There’s a special kind of market irony when everyone is bracing for a bloodbath, and instead, the only thing bleeding is the P&L of overzealous bears. As of March 6, 2026, with the S&P 500’s tech-heavy cousin XLK frozen at $140.16, and short sellers still piling in, the stage is set for a classic pain trade. The setup is almost too perfect: relentless put buying, short interest at multi-year highs, and a market that’s refused to deliver the big flush everyone’s been calling for since last year’s AI melt-up.
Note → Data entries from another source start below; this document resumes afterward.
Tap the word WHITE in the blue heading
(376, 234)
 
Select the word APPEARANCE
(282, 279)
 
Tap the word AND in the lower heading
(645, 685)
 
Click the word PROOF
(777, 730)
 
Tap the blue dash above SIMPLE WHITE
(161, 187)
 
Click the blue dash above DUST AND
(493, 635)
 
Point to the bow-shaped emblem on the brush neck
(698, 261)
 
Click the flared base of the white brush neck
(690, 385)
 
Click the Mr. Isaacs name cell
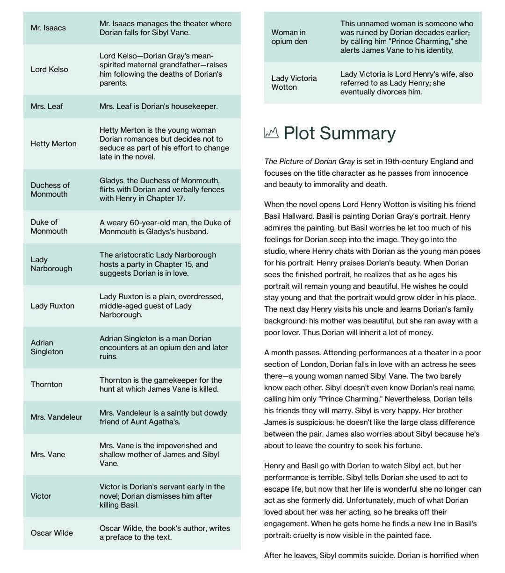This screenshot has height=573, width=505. coord(48,28)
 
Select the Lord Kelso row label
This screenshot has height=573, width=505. coord(49,70)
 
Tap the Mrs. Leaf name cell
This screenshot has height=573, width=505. coord(47,107)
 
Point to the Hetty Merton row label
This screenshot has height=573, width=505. coord(53,144)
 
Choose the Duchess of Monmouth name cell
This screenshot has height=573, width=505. coord(50,190)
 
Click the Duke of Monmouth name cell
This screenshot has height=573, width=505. coord(49,227)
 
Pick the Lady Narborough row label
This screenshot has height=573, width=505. coord(51,264)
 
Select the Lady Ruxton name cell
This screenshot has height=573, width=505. coord(52,306)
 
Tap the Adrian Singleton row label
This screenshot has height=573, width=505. coord(47,347)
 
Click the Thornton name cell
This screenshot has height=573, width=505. coord(46,385)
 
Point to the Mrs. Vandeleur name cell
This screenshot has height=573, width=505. coord(56,417)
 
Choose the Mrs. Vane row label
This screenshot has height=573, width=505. coord(48,455)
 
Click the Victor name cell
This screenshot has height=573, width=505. coord(41,496)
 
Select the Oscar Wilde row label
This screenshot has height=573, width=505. coord(51,533)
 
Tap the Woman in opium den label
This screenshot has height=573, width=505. coord(289,37)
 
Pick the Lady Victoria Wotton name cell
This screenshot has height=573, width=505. coord(294,83)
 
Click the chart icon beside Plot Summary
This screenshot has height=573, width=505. coord(271,133)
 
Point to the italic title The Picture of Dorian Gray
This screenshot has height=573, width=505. coord(309,162)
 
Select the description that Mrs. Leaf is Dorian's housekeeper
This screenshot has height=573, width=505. coord(159,107)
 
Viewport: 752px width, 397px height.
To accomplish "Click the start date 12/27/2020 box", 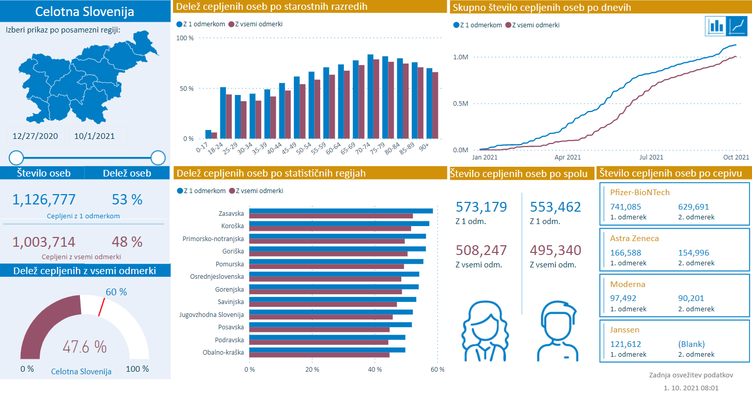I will click(36, 136).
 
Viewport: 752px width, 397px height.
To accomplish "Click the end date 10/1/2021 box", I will click(95, 136).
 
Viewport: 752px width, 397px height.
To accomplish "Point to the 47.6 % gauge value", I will click(85, 347).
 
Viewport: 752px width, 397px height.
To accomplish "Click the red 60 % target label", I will click(116, 292).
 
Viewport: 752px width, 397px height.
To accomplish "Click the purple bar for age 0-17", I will click(214, 136).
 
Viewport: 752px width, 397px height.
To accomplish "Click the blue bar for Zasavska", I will click(341, 211).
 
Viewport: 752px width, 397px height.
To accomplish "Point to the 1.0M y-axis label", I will click(460, 57).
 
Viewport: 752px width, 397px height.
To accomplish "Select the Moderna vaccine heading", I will click(628, 284).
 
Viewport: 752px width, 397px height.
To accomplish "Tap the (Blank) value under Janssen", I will click(691, 344).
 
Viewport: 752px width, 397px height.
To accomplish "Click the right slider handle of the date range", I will click(158, 157).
Let’s break down the facts. The Dow just tanked 785 points on an oil spike, Europe is getting hammered by energy shocks, and the headlines are screaming about volatility. But XLK? Flat as a pancake, not even a twitch. According to Seeking Alpha, short selling and put buying in big tech are at levels that historically precede outsized rallies. The last time we saw this kind of positioning, the S&P 500 ripped higher, leaving bears scrambling for the exits.
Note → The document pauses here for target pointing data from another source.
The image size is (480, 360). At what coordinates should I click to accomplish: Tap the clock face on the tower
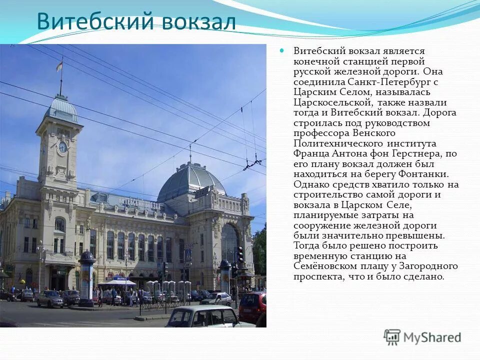coord(62,147)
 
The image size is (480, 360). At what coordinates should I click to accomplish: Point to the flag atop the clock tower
coord(59,66)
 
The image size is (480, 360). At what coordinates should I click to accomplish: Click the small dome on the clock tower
coord(61,109)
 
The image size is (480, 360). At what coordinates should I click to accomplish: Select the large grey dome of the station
coord(192,180)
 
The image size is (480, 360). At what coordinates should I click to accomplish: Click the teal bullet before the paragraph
coord(282,50)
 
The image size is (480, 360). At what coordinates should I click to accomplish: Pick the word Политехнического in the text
coord(340,144)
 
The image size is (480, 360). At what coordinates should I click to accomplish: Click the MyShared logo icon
coord(392,338)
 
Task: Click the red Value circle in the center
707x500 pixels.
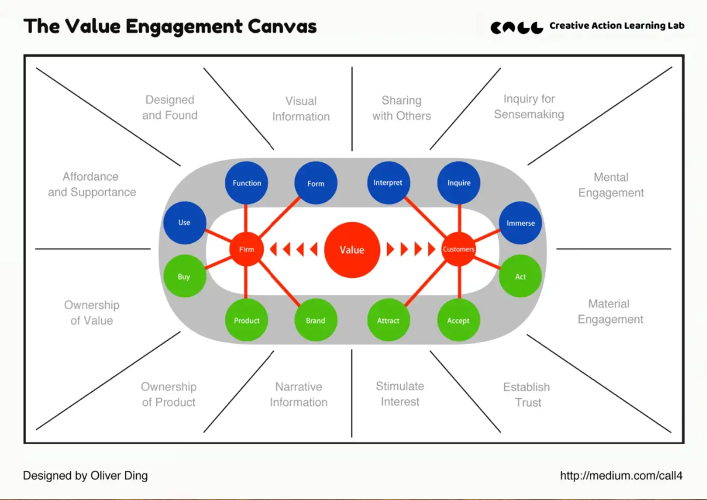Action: pyautogui.click(x=351, y=250)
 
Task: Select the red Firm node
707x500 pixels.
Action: pyautogui.click(x=246, y=249)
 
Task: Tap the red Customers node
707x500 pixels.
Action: pyautogui.click(x=458, y=249)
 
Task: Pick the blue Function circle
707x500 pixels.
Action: pyautogui.click(x=247, y=183)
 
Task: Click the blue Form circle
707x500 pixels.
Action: pyautogui.click(x=316, y=184)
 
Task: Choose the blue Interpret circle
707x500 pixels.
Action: pyautogui.click(x=388, y=183)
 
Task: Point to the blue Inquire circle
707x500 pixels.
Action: pyautogui.click(x=459, y=183)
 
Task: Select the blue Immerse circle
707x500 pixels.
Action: pyautogui.click(x=520, y=223)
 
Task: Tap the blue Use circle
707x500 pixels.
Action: pyautogui.click(x=184, y=223)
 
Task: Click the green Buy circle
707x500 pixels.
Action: pyautogui.click(x=184, y=276)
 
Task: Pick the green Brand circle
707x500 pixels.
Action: pyautogui.click(x=316, y=320)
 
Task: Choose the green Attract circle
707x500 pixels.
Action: pyautogui.click(x=388, y=320)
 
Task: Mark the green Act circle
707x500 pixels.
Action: pyautogui.click(x=520, y=276)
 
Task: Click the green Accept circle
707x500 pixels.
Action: pyautogui.click(x=458, y=320)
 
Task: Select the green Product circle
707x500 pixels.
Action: pyautogui.click(x=247, y=320)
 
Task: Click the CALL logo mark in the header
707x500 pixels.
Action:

The data is clear: the market is hedged for disaster, but disaster keeps missing its cue. The S&P 500’s implied volatility is elevated, but realized volatility is stuck in neutral. The VIX is up, but the tape is dead. That’s not complacency, that’s exhaustion. The market is daring the bears to push harder, and when that happens, it usually ends with a face-ripping rally.

Zooming out, the macro backdrop is a mess. Oil is surging, the Iran-U.S. war is roiling Europe, and the Fed is stuck between inflation and recession. Yet tech is the eye of the storm, refusing to budge. The AI narrative is still the only thing that matters, as Barron’s put it, and the K-shaped economy means capital keeps flowing to the winners. The last time we saw this setup, tech stocks rallied 20% in three months while everything else flatlined.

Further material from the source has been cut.